● **Stored data**:
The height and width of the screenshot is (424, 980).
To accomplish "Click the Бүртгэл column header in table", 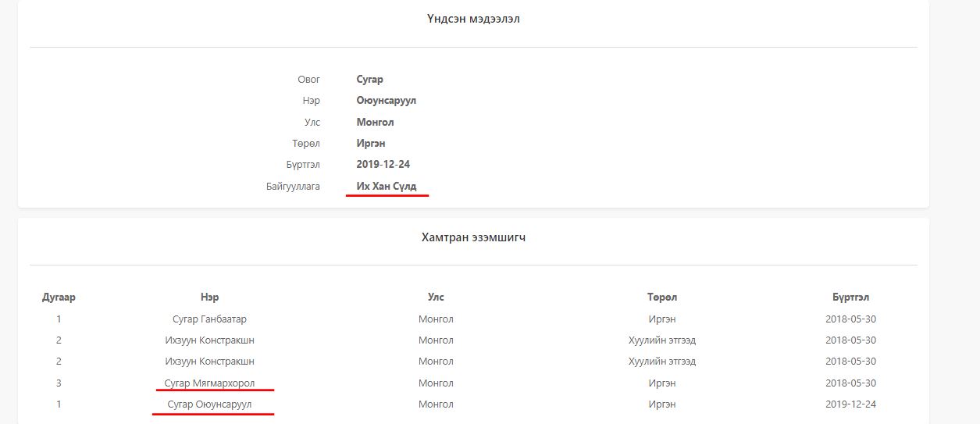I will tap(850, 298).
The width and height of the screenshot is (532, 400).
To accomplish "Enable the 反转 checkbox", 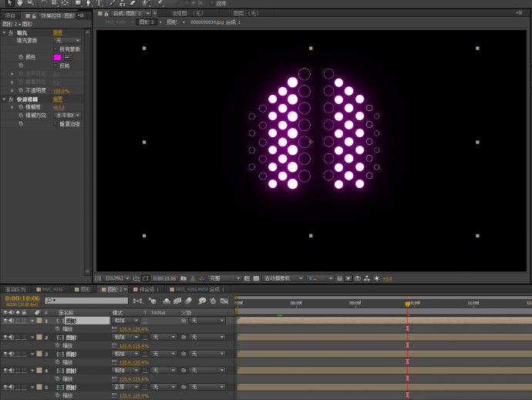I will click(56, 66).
...
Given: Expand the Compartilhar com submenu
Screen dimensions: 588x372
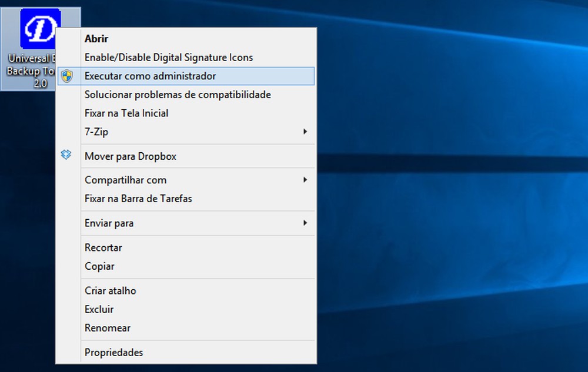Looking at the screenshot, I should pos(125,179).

● **Exercise directions**:
Wherever a line of the data above contains "height", copy that line.

● **Exercise result**:
The height and width of the screenshot is (424, 980).
The width and height of the screenshot is (532, 400).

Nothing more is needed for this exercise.